The trailing closure is beautiful!

H. S. Teoh hsteoh at quickfur.ath.cx
Tue Dec 8 16:13:09 UTC 2020


> On Tuesday, 8 December 2020 at 13:25:38 UTC, Adam D. Ruppe wrote:
> 
> > ideally too it would be slightly magic and handle flow control
> > keywords too. so `return` returns from the whole function not just
> > the delegate.  similar to D's existing opApply perhaps.
[...]

To implement this, there would need to be a standard protocol for the
delegate to signal to the parent function that it should return from the
entire call chain. E.g., the function could have been recursively
traversing some tree or graph structure, so it's not necessarily just 2
(or some other fixed number of) calls deep.  The delegate would also
ideally be able to return a value that gets propagated to the return
value of the whole function.

I thought about how this might be implemented in today's language, sans
syntactic sugar.
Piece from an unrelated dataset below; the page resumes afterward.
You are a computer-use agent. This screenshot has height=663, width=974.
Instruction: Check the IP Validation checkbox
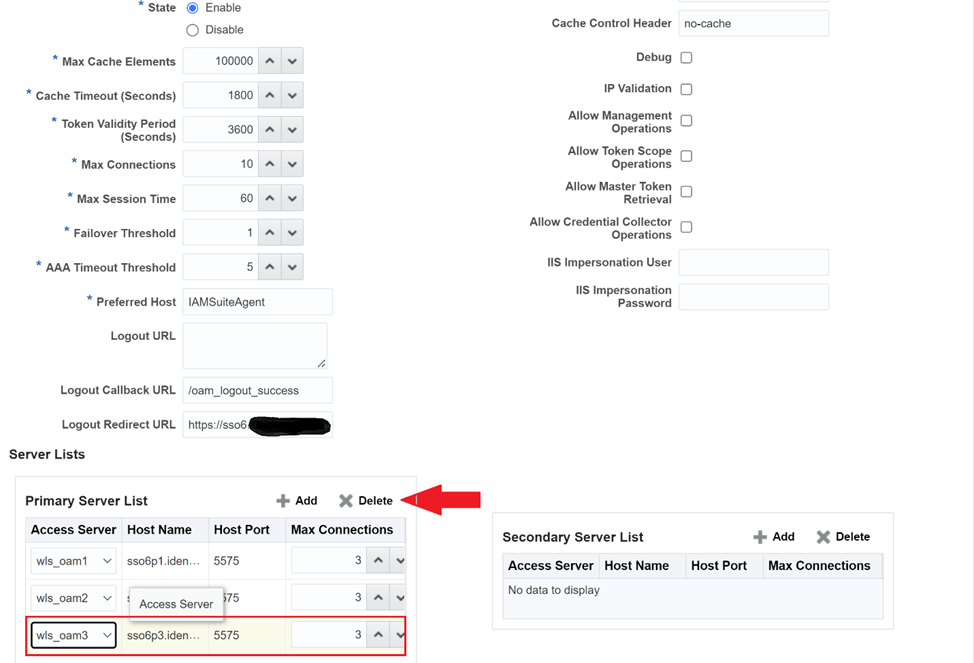point(686,89)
Maybe something along these lines:

	void iterate(Args...)(void delegate(Args) cb) {
		...
		cb(args);
		...
	}

	ReturnType myFunc(...) {
		class ReturnChute : Exception {
			ReturnType value;
			this(ReturnType v) { value = v; }
		}

		try {
			iterate(..., (args) {
				//return ReturnType(1);
				throw new ReturnChute(ReturnType(1));
			});
		} catch (ReturnChute rc) {
			return rc.value;
		}
	}

Of course, the actual implementation may not necessarily use exceptions,
but this is just to express the desired semantics.  I thought about a
non-exception based solution based on a standard library type that
encapsulates the intent to return from the delegate plus the boxed
return value, but that would require a lot of boilerplate on the part of
the `iterate` function -- you'd also be at the mercy of its
implementation to actually carry out the intent to return and not simply
ignore it or do something different.  The exception based solution seems
to be the least error-prone approach.


BTW, I also vote for trailing closures in D.